» Stored entries:
▽

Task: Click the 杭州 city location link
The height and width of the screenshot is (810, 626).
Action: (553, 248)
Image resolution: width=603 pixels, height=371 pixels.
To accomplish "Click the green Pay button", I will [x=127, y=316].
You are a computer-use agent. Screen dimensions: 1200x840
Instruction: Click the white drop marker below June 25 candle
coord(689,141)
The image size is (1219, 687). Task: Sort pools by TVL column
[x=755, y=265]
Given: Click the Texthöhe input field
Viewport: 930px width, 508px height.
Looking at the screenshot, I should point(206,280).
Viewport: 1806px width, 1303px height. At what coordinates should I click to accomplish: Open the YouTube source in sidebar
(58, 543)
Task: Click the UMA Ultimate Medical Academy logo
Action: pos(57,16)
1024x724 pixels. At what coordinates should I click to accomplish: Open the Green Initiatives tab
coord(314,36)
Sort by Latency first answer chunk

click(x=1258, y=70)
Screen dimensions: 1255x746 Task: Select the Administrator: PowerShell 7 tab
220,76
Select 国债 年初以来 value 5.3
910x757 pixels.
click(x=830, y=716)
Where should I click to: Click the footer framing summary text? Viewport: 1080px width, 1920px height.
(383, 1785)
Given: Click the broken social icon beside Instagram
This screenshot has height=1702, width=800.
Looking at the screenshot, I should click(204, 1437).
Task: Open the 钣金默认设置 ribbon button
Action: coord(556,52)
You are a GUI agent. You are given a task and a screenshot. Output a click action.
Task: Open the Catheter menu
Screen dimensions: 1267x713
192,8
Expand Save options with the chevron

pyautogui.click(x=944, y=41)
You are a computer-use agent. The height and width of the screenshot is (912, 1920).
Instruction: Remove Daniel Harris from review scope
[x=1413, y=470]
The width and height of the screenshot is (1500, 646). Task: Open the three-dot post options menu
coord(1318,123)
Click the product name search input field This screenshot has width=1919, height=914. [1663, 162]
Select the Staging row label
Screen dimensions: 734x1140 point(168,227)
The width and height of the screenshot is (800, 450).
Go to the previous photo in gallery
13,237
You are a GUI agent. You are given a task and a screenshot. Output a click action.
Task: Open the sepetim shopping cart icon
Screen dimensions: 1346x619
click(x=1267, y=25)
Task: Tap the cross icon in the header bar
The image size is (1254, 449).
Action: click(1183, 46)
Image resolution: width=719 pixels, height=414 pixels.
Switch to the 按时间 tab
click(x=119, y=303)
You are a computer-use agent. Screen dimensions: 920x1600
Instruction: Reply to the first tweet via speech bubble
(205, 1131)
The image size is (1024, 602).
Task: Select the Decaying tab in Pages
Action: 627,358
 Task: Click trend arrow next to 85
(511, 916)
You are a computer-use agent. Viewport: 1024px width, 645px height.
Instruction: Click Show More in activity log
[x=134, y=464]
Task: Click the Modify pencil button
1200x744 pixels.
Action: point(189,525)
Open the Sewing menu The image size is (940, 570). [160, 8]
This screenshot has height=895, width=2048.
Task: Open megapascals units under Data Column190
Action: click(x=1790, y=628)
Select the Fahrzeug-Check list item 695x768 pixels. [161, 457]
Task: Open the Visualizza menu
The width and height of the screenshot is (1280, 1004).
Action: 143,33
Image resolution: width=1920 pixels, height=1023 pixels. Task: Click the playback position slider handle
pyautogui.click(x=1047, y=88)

△

Print exactly the lines above, between the one holding "You are a computer-use agent. Screen dimensions: 1200x840" and the one holding "Given: Click the broken", inclusive, and nothing besides.

» Written solution:
You are a computer-use agent. Screen dimensions: 1200x840
Instruction: Click the white drop marker below June 25 candle
coord(689,141)
The image size is (1219, 687). Task: Sort pools by TVL column
[x=755, y=265]
Given: Click the Texthöhe input field
Viewport: 930px width, 508px height.
Looking at the screenshot, I should point(206,280).
Viewport: 1806px width, 1303px height. At what coordinates should I click to accomplish: Open the YouTube source in sidebar
(58, 543)
Task: Click the UMA Ultimate Medical Academy logo
Action: pos(57,16)
1024x724 pixels. At what coordinates should I click to accomplish: Open the Green Initiatives tab
coord(314,36)
Sort by Latency first answer chunk

click(x=1258, y=70)
Screen dimensions: 1255x746 Task: Select the Administrator: PowerShell 7 tab
220,76
Select 国债 年初以来 value 5.3
910x757 pixels.
click(x=830, y=716)
Where should I click to: Click the footer framing summary text? Viewport: 1080px width, 1920px height.
(383, 1785)
Given: Click the broken social icon beside Instagram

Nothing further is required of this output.